When I can listen again, he speaks deliberately,
-J, all this is about getting sick and harming the baby, right?
-Yes.
-Hon, I want you to know that I take full responsibility for you getting sick. From now on, it is no longer your responsibility. I am the father, and I am the one responsible before God to protect this baby. Your job is to be the mother, the nurturer. Let me be the protector.

* * *
Allow me to end with a too brief and inadequate tribute to Jem. He is beyond doubt the one person who supported me the most, with the most endurance and grace. He suffered exhaustion, anxiety for my safety and our baby's, frustration, disappointment, unbelievable stress. But he walked with me through it all. Through the long nights when I would wake crying or screaming every couple of hours, he would take on the difficult task of calming me and waiting with me until sleep reluctantly returned. Through months of such nights, he stayed. He walked with me through panic attacks, held my hand, helped to ground me in the present moment. When it seemed impossible to find a good therapist or counselor, he kept at it. He reminded me to take my meds when I forgot, resisted, made excuses not to. He kept doing the cleaning projects I was constantly 'discovering' and couldn't even begin to do myself. He kept making soup and grilled cheese for me night after night, after a long day of work for him, and after coming home to an inevitably panic-stricken wife who had done nothing all day but lie on the couch and worry and come up with cleaning jobs for him to do, that MUST be done before supper.... He suffered for me and with me. But he did it with so much love and so much strength, that I admit I almost didn't notice. I was so wrapped up in my own suffering. That is what it is like to support someone through a mental illness: thankless, exhausting, lonely. Just ask my dear husband.

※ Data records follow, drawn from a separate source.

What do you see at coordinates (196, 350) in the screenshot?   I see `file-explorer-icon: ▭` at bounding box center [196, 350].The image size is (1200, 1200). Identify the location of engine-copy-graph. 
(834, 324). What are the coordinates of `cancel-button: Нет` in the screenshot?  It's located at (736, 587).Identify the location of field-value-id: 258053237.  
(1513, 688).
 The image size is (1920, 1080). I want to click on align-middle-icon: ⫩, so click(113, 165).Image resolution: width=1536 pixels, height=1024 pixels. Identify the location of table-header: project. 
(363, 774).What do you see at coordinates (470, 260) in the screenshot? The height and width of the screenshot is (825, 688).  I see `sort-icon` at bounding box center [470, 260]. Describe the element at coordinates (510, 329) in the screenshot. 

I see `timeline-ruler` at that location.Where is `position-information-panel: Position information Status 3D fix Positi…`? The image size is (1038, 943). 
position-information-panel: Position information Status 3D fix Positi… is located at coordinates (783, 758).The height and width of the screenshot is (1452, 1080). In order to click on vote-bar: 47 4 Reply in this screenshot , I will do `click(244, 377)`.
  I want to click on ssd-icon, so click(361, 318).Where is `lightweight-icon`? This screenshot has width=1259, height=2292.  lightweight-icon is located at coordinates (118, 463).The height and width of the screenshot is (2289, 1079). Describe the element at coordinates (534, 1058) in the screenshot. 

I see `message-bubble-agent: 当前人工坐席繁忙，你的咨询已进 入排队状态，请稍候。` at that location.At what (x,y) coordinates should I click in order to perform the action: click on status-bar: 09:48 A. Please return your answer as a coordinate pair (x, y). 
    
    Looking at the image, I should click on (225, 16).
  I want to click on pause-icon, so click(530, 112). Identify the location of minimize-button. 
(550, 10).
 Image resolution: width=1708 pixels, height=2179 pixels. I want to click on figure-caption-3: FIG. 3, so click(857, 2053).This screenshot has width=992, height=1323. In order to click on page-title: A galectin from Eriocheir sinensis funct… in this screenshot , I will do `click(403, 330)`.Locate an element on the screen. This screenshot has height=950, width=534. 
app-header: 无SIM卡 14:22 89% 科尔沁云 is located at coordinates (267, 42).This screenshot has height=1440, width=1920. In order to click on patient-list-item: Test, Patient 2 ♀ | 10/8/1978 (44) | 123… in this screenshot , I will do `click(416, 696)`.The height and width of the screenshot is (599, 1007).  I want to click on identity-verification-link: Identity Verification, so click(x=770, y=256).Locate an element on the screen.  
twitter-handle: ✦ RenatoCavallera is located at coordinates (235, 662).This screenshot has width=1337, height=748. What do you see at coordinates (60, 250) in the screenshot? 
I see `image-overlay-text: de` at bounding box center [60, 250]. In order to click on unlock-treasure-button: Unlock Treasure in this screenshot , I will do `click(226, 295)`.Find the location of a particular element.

There were many others who gave of themselves and without whom I don't know whether my baby or I would have survived. These amazing people truly walked with me. I don't know how they did it. I know they suffered too.I received generously of their comfort, companionship, help, food. They each gave up time, freedom, energy, and spent of themselves without any expectation of payback. I had nothing to pay back to anyone.

I admit that part of the reason I have written these stories down is a small attempt to pay a little something back--something in the way of thanks at least, and maybe inspiration to someone like you to walk close to someone like me.